Foreign Affairs / News

China reopens the rare metal exports, but leaves the EU out

14
November 2025
By Paolo Bozzacchi

Forget Houston. Beijing, we have a problem. China has lifted its export ban to the U.S. on several rare metals essential to the digital and energy transitions, yet the EU remains conspicuously excluded.

The sectors most affected include semiconductors and defense. The industries that stand to benefit, among others, are those producing electric vehicle batteries, fiber-optic cables, and infrared sensors. With the materials at the heart of this story being antimony, gallium, graphite, and germanium. 

The decision marks one of the clearest signals yet of easing tensions in a trade conflict that has defined relations between the world’s two largest economies. China controls roughly 70% of global refining capacity for rare earths and critical materials, meaning its policy choices inevitably ripple through global markets. 

The timing is no coincidence. The move comes on the heels of the 30 October Busan summit, though officials on both sides suggest Beijing’s recalibration was already underway well before Donald Trump’s second inauguration.
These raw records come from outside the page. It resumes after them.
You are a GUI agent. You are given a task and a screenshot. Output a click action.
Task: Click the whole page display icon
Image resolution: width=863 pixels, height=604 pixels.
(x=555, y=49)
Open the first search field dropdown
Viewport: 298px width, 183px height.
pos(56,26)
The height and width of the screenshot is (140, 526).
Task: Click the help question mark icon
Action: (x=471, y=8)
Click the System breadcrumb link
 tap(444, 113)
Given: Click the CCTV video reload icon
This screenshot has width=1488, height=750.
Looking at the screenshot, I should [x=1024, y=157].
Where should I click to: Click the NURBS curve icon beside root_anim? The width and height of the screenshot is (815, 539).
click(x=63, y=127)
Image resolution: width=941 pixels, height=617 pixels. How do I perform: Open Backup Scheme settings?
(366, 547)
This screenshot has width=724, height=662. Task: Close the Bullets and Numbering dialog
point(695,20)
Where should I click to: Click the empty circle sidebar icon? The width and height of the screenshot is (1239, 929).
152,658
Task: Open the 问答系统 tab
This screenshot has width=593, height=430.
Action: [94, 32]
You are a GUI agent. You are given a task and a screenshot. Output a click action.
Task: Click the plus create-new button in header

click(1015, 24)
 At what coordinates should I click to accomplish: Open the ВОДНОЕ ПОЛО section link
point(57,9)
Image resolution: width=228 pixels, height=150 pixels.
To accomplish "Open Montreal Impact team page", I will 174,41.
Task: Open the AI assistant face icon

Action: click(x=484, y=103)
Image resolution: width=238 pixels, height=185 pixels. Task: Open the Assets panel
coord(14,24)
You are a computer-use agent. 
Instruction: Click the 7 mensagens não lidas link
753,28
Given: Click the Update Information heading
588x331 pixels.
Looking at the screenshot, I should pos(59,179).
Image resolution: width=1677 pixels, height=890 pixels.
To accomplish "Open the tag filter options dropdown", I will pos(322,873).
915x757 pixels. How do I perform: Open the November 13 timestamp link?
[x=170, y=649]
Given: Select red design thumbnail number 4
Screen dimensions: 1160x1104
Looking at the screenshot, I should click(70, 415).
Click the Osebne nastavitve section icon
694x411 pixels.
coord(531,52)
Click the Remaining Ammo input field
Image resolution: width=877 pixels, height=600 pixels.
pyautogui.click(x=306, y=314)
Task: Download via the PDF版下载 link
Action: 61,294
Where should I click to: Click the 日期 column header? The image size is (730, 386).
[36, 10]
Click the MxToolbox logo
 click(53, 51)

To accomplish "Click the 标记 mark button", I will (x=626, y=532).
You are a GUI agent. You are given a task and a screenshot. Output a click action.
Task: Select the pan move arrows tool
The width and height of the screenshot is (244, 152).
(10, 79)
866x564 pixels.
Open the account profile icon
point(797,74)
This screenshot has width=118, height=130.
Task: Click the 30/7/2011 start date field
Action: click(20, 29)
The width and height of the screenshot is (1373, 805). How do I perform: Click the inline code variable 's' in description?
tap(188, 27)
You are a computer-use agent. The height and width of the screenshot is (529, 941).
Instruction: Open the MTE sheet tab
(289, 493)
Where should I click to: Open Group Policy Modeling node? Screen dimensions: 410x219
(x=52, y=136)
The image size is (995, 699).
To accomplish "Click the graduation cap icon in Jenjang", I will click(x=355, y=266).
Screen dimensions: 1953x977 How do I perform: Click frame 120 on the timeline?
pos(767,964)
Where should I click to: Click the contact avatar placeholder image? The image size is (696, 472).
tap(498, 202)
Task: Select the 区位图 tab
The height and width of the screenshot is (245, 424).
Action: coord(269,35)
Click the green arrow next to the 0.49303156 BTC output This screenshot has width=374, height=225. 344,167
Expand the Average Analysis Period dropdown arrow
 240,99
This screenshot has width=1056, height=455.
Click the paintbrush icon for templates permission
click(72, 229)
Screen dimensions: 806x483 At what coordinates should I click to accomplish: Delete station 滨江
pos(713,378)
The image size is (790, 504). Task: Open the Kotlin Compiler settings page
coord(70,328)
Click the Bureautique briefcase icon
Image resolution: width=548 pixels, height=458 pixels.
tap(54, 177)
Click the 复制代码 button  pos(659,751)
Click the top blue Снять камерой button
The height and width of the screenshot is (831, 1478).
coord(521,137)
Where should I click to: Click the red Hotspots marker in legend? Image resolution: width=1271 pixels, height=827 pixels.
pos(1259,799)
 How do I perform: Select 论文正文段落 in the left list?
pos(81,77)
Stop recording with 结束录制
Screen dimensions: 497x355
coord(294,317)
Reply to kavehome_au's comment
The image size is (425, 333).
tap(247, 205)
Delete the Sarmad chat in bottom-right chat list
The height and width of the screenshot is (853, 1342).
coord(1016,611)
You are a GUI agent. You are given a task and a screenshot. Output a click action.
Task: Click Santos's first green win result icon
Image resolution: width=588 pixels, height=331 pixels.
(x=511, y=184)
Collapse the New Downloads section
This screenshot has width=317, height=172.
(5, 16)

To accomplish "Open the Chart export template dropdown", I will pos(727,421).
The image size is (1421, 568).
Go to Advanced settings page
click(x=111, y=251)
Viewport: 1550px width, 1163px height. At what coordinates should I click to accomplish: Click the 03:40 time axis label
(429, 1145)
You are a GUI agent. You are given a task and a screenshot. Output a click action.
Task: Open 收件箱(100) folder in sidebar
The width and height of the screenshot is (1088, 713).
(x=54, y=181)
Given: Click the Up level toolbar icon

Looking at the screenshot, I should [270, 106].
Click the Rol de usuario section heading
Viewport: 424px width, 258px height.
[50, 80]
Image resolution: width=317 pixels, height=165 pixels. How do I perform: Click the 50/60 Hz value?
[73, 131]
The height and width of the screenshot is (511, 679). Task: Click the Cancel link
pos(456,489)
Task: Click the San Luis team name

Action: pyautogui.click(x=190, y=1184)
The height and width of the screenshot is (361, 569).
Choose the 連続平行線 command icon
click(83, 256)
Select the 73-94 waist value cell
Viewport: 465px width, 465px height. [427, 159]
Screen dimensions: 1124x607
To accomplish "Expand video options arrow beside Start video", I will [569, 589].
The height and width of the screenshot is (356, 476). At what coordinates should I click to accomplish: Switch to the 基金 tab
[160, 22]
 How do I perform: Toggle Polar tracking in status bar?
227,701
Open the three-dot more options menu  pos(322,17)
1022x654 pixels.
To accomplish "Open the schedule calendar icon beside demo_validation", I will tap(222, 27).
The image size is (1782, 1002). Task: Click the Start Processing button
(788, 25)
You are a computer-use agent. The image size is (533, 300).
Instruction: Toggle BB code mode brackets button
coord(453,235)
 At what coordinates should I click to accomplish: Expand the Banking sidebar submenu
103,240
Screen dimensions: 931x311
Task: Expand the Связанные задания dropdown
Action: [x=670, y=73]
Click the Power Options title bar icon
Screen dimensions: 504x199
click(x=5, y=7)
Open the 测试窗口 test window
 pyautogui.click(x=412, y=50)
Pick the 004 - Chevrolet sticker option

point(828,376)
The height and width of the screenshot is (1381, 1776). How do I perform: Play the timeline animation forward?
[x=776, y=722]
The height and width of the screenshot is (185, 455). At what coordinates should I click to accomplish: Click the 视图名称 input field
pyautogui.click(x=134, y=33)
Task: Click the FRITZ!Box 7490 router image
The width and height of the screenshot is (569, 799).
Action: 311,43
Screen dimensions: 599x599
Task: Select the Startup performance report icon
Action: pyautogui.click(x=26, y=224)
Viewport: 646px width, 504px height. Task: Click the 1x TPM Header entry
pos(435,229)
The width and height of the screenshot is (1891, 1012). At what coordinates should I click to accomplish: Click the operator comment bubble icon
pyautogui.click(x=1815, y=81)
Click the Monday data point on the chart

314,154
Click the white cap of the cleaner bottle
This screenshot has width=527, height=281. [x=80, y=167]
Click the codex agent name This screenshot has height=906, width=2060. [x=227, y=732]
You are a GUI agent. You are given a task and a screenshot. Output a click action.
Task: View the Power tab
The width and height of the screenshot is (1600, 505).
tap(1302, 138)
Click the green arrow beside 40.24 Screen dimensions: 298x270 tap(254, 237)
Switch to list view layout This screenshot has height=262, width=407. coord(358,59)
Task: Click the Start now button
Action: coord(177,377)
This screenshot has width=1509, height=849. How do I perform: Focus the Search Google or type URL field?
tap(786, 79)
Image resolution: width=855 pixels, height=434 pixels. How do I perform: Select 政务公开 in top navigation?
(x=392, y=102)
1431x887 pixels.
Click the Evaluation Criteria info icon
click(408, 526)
For now, the economic interdependence between Washington and Beijing appears to outweigh hardline rhetoric on both sides.

Attention now turns to the next set of reciprocal gestures: reopening agricultural markets, new commitments from Beijing to curb fentanyl precursors flowing into the U.S., and a possible rollback in Washington of planned tariff hikes on Chinese imports.

The Chinese ban on the EU remains

Europe, however, finds itself on the outside looking in. Beijing is clearly playing a two-track game, extending a selective reopening to the U.S. while maintaining export restrictions on rare earths and critical metals bound for the EU. 

Brussels is responding carefully, even cautiously. A European Commission spokesperson called China’s decision “an appropriate and responsible step,” but beneath the diplomatic language lies a stark reality: there is little cause for celebration. 

Europe remains deeply dependent on Chinese inputs, and the Critical Raw Materials Act will not transform that picture overnight. 

For the EU, the strategic imperative is becoming clearer. It must accelerate direct negotiations with Beijing or risk missing a shifting geopolitical tide that Washington has already begun to ride.